# PROBLEM DESCRIPTION
Pick out every line of the data below that contains the string "icon", and copy each one. Matching is case-sensitive.

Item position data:
——
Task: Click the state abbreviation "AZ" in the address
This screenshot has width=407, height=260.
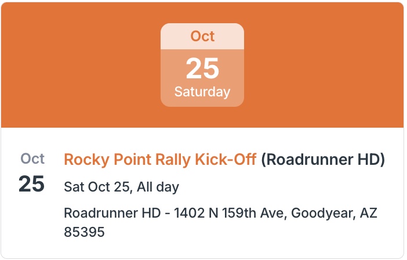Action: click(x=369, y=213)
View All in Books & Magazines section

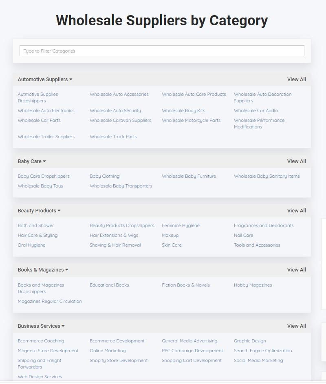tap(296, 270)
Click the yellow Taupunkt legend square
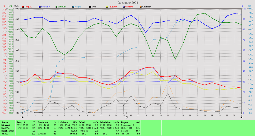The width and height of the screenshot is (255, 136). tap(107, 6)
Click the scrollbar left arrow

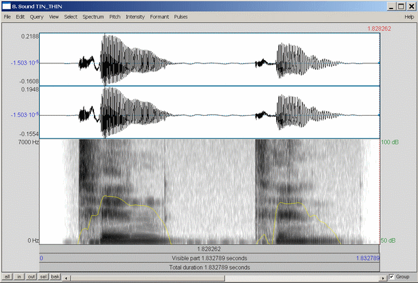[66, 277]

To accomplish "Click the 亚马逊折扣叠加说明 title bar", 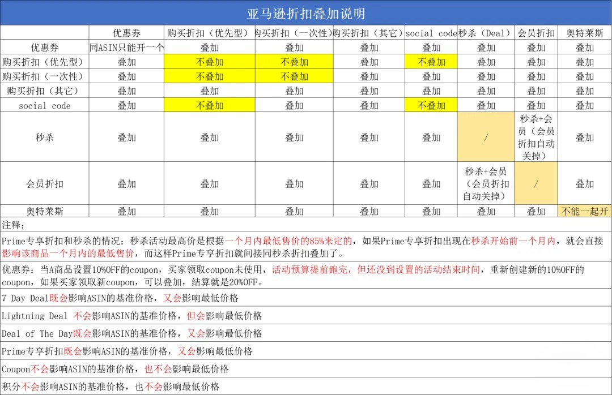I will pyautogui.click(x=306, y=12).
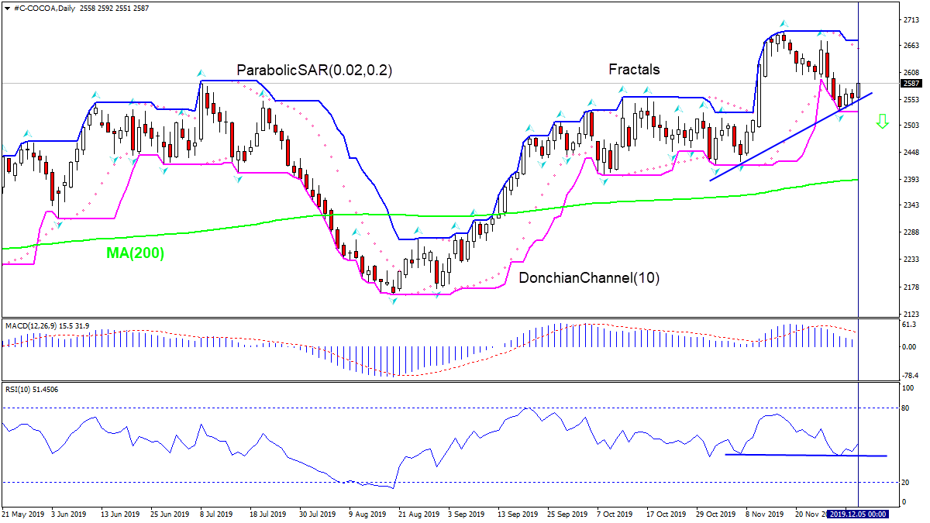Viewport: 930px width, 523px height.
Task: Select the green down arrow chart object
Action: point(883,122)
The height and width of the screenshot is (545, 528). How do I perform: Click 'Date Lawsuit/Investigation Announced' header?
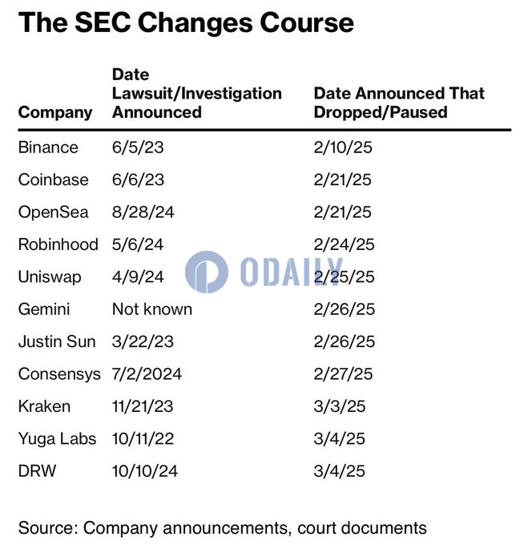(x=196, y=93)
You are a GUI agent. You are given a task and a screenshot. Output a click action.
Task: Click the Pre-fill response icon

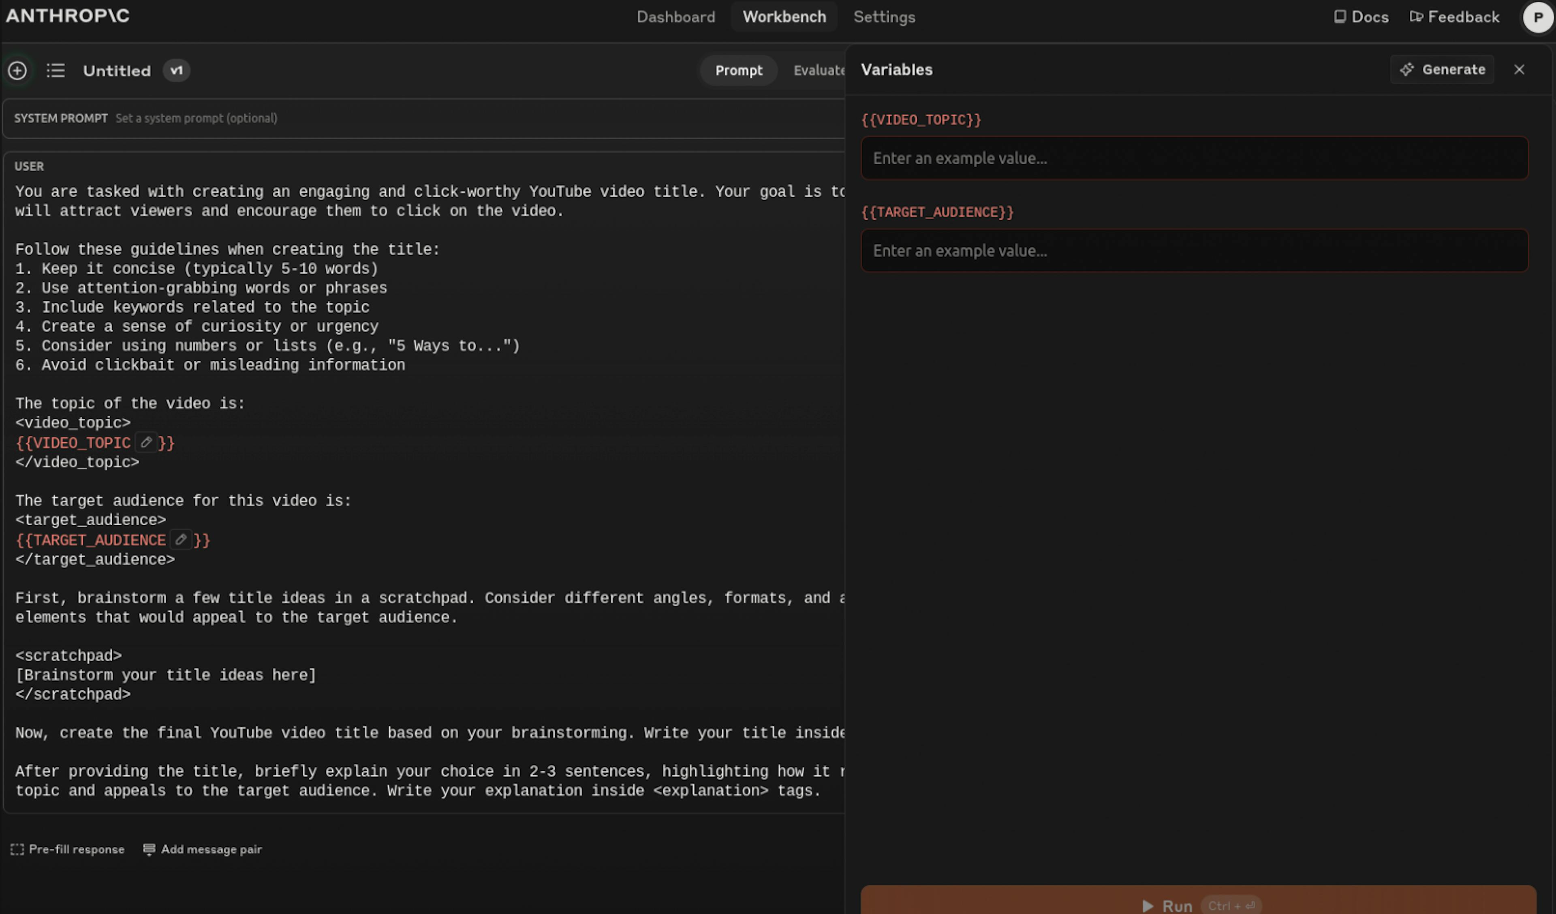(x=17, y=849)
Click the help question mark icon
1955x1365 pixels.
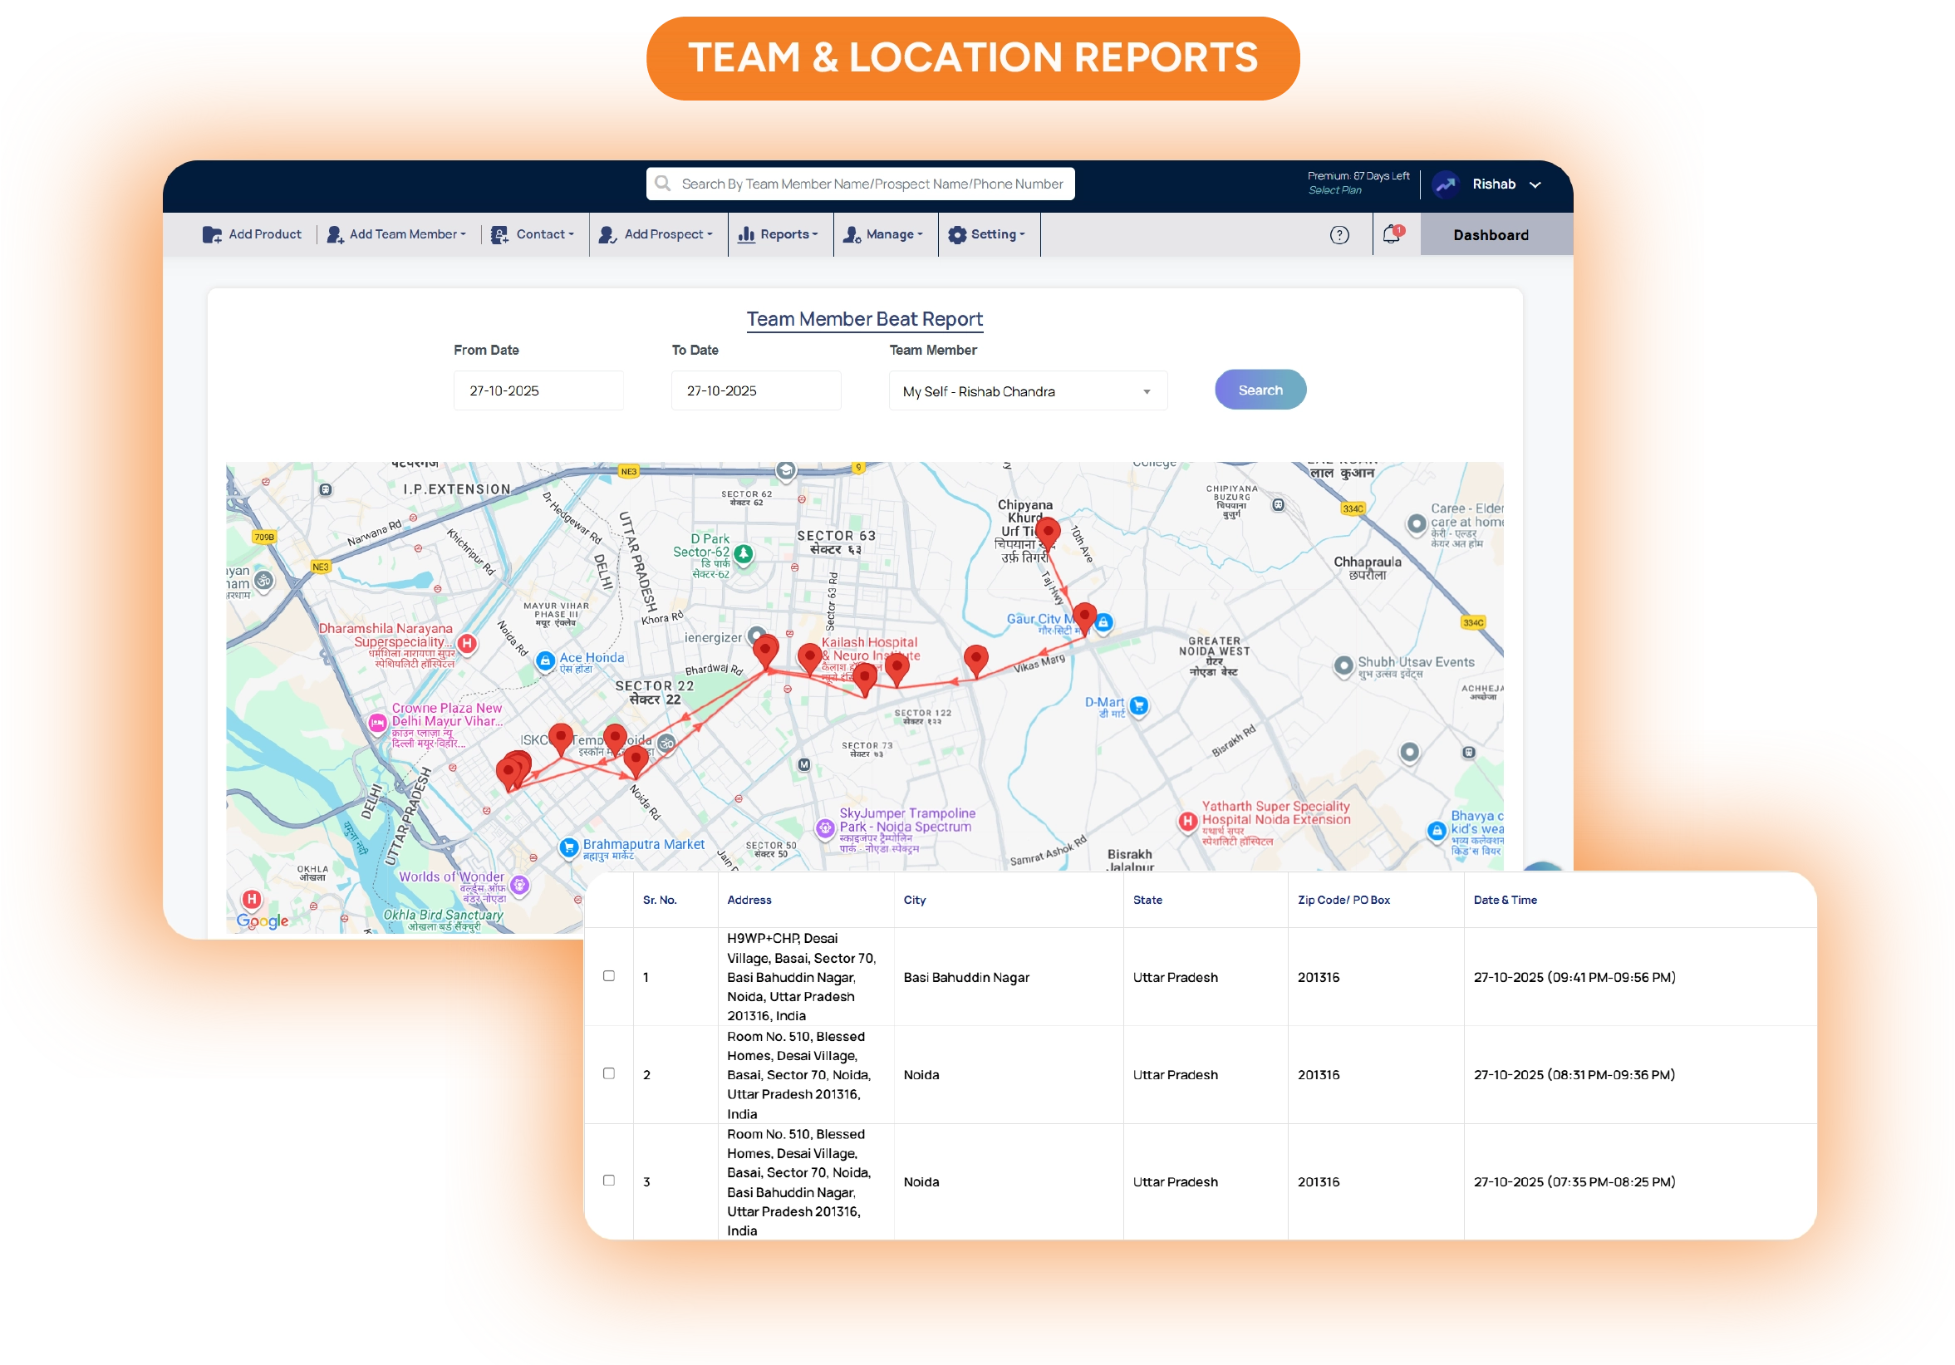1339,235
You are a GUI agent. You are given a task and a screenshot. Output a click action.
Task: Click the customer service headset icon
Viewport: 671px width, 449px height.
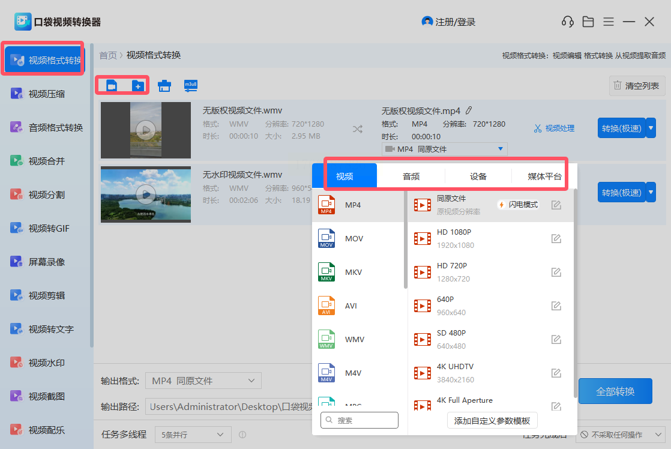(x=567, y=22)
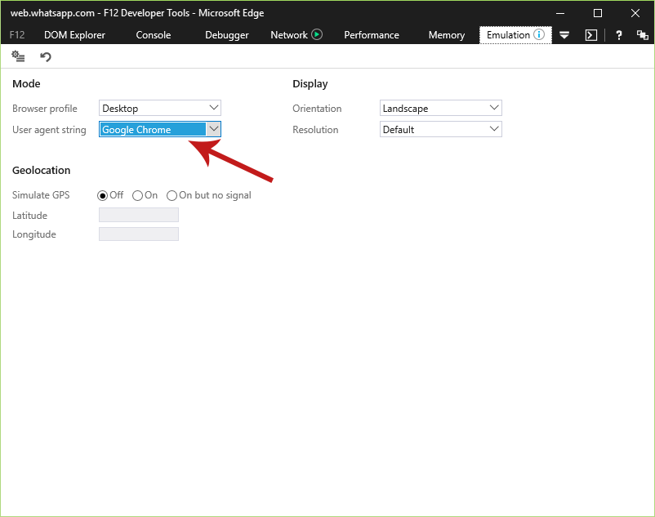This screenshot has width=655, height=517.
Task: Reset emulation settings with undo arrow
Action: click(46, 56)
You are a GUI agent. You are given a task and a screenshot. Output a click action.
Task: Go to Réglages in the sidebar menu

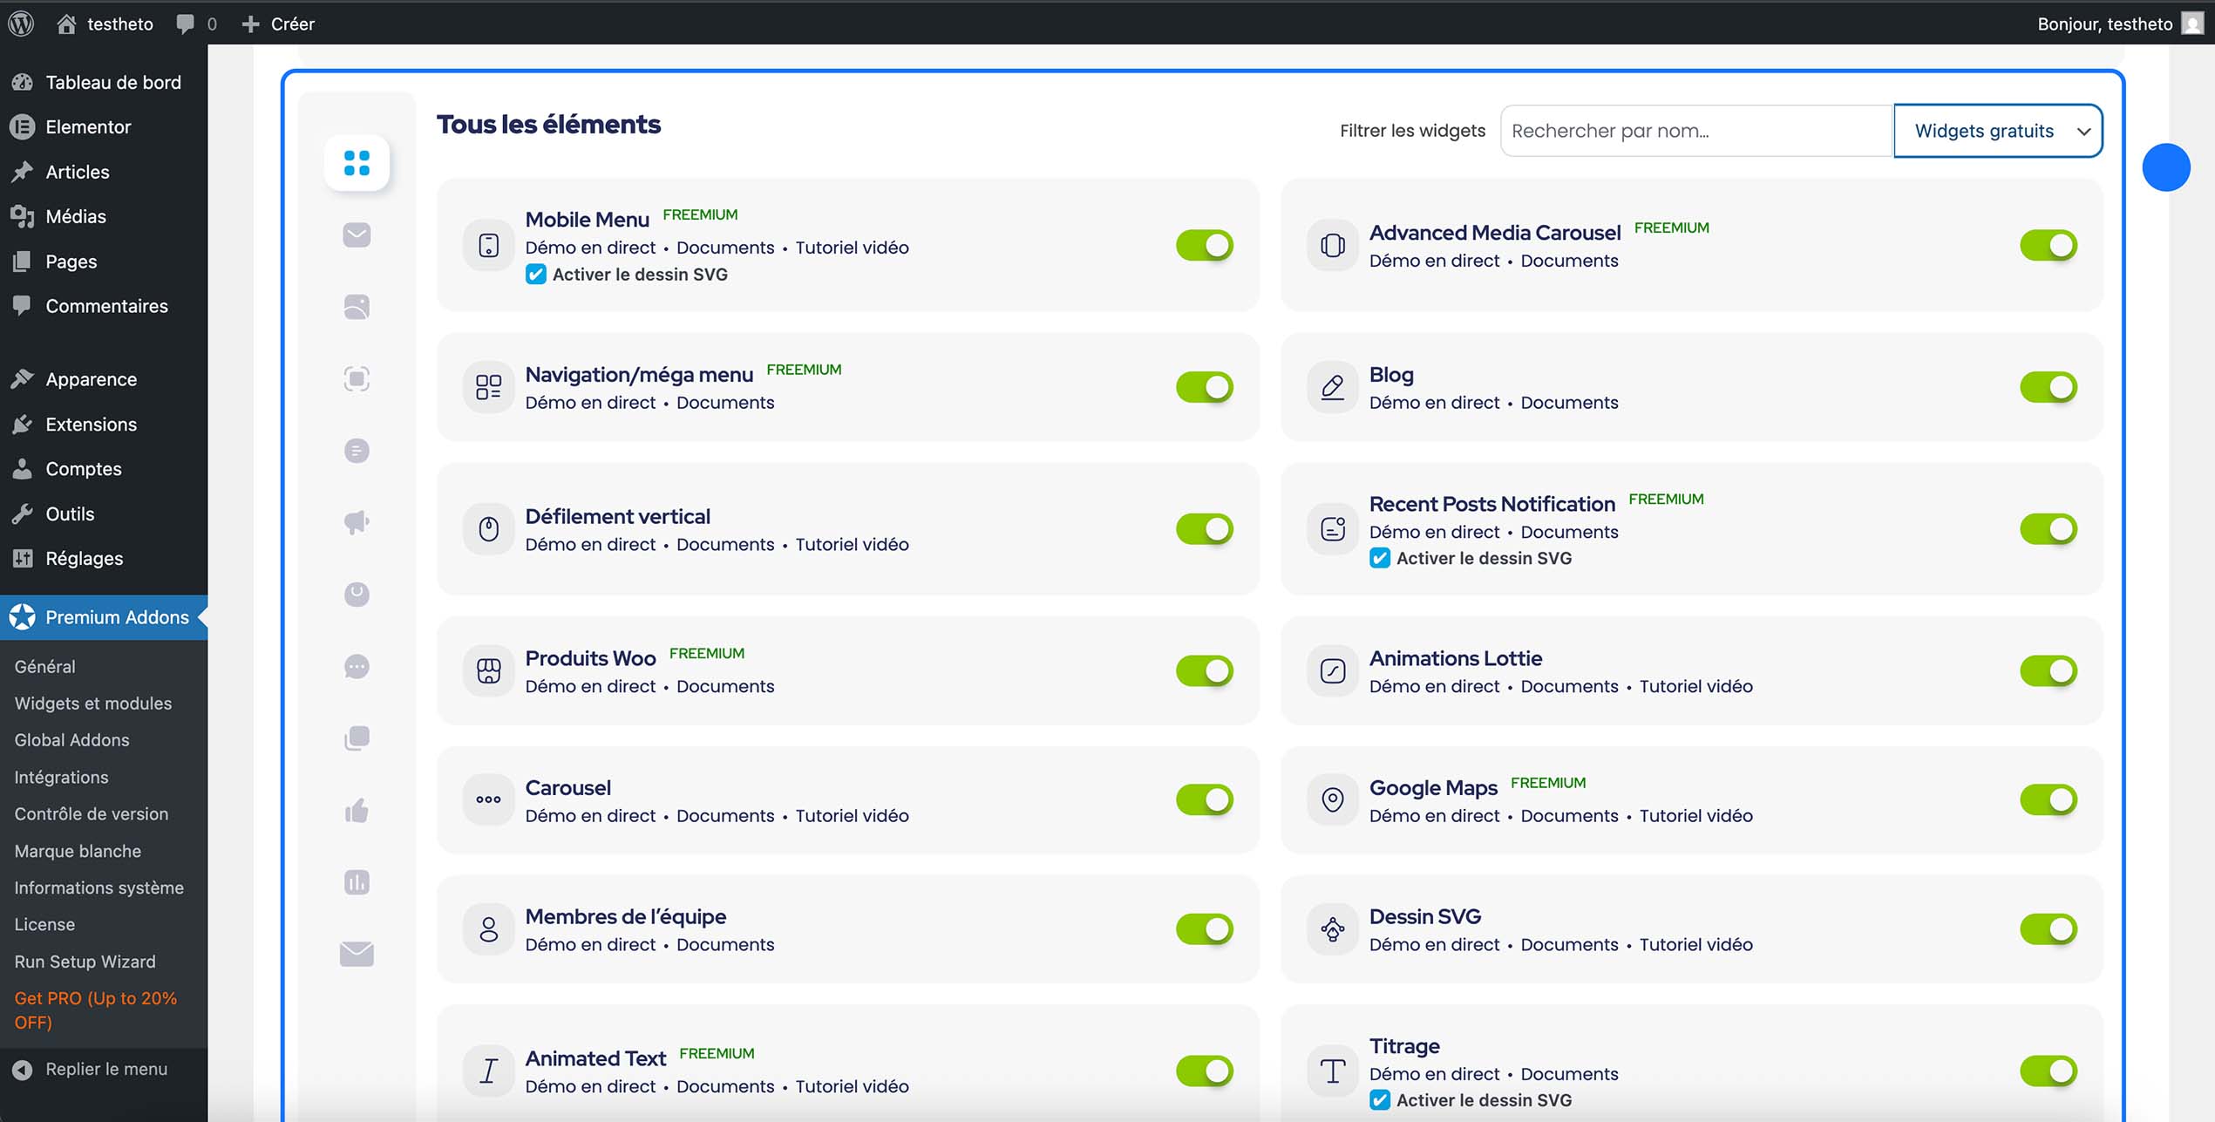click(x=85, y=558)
——
# PROBLEM SOLUTION
Task: Click the Pre-fill response icon
Click the help question mark icon
Task: Click the customer service headset icon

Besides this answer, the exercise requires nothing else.